Secondo quanto suggeriscono i dati di uno studio americano proveniente dalla Mayo Clinic di Rochester nel Minnesota, la durata delle malattie infiammatorie intestinali (IBD) è associata ad un aumentato rischio di colangiocarcinoma in pazienti già colpiti da colangite sclerosante primitiva.

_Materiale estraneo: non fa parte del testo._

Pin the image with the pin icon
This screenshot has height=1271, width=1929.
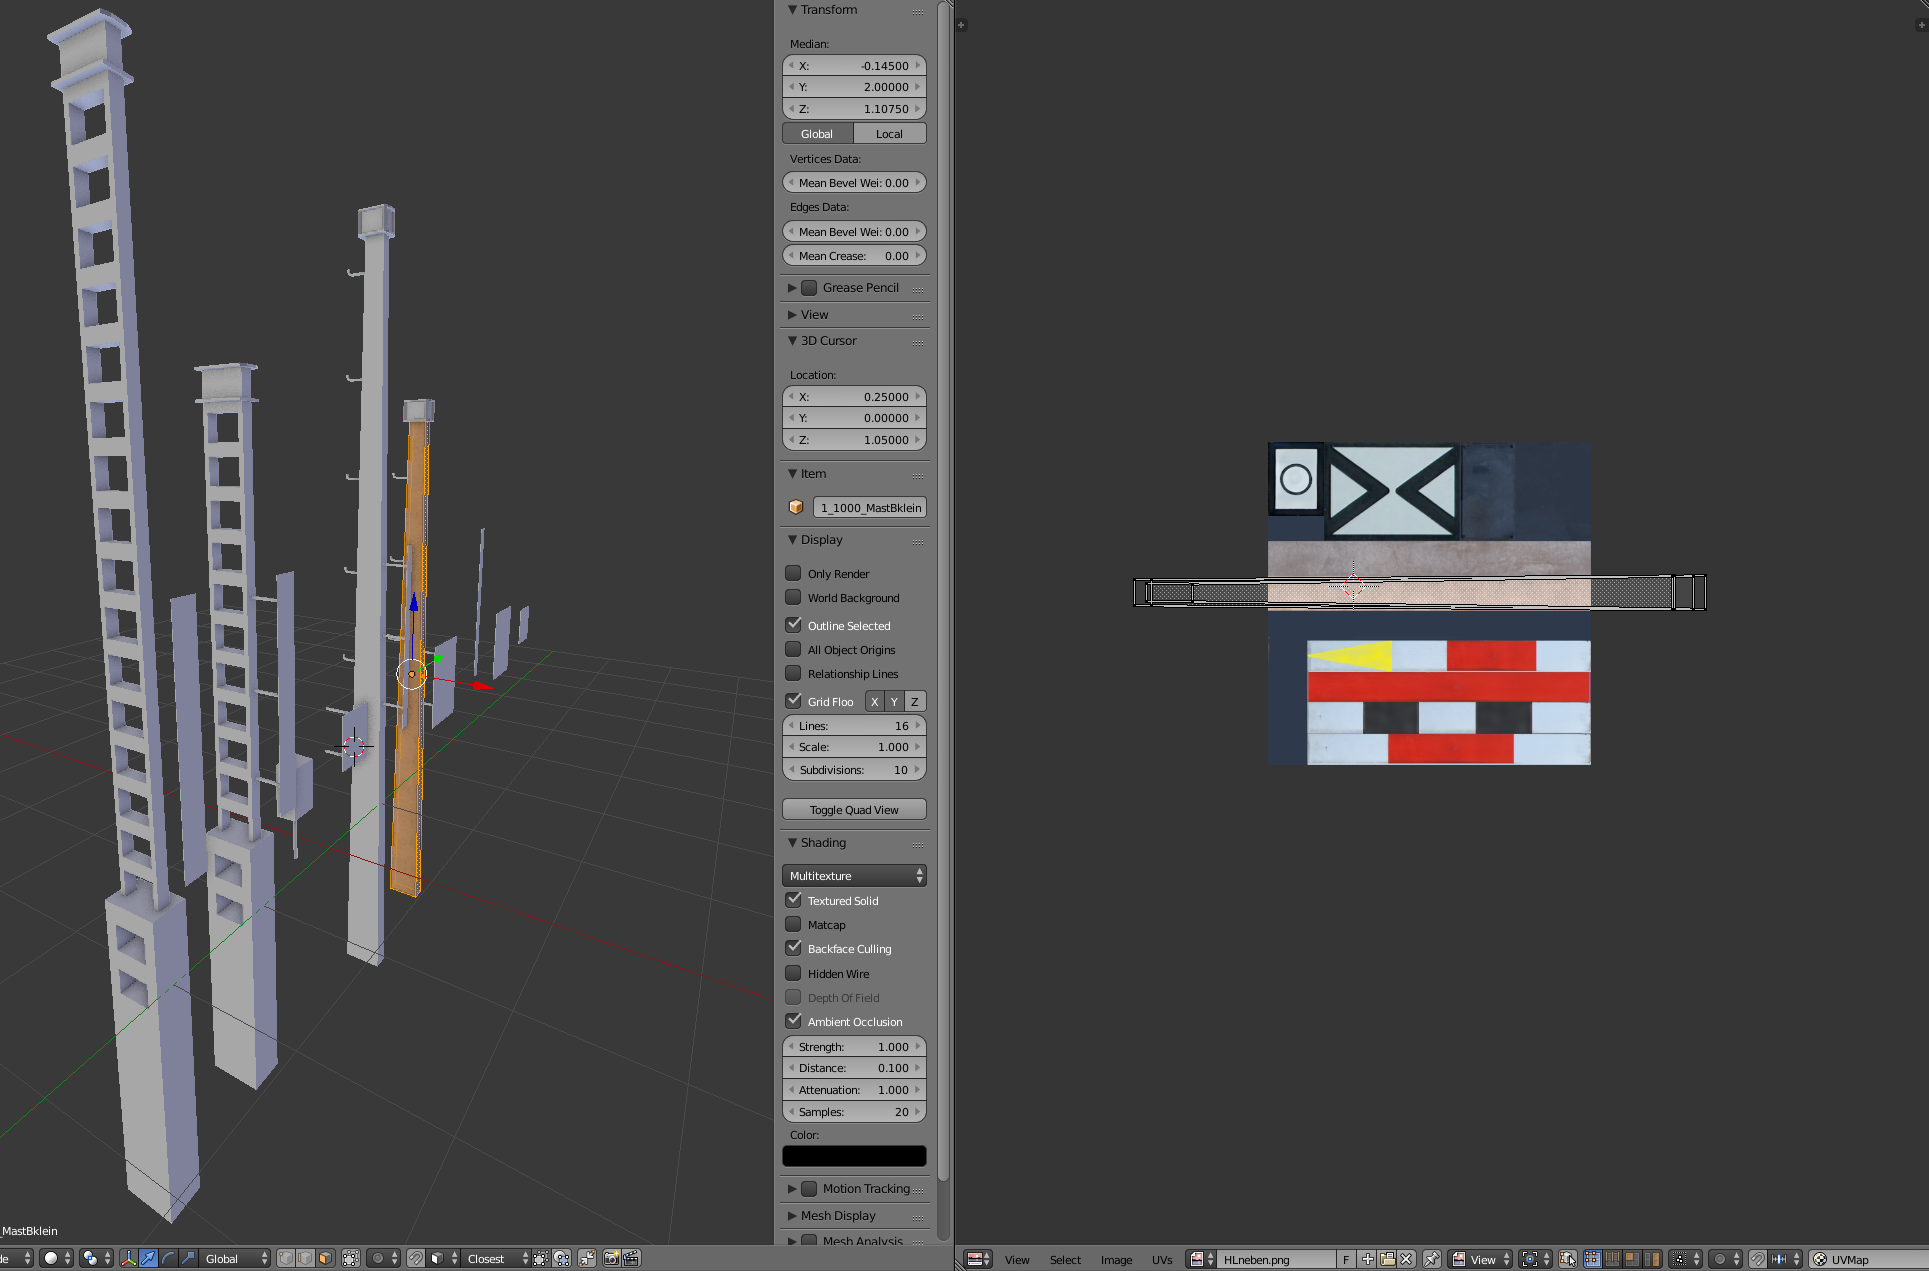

11 APR - (Reuters Health) - Come ha spiegato Konstantinos N. Lazaridis della Mayo Clinic di Rochester, “la colangite sclerosante primitiva (PSC) è il più forte fattore di rischio noto per lo sviluppo del colangiocarcinoma (CCA), tumore maligno associato ad alta mortalità a causa della mancanza di una diagnosi precoce e delle opzioni terapeutiche molto limitate. In questo studio abbiamo identificato che la durata delle IBD che spesso coesistono con una PSC, è collegata allo sviluppo di CCA in questi pazienti“.
 
Lo studio
Lazaridis e colleghi hanno esaminato i dati relativi a 339 pazienti con PSC-IBD che sono stati visti tra il 2005 e il 2013; 137 pazienti avevano una colectomia e 123 pazienti hanno sviluppato CCA, come hanno scritto nel loro articolo pubblicato dal American Journal of Gastroenterology. Dopo aggiustamento dei dati per età, il modello della Cox dell’analisi univariata ha mostrato che (hazard ratio, 1.53) la colectomia e la durata delle IBD (HR, 1.37) erano risultati significativamente associati ad un aumentato rischio di CCA. Inoltre anche l’aumento del rischio di neoplasie del colon (HR, 1,52) e la colectomia per neoplasie del colon (HR, 1.62) mostravano un relativo avvicinamento alla significatività statistica. In aggiunta, nei pazienti con colectomia, al confronto con quelli con malattia refrattaria al trattamento medico, la neoplasia del colon, considerata come indicazione ad un intervento chirurgico, è stata associata ad un aumento del rischio CCA (HR, 2,91). All’analisi multivariata, la durata della IBD è rimasta significativamente associata con CCA (HR, 1.33), tuttavia, la colectomia non ha modificato la forza predittiva di questo rischio.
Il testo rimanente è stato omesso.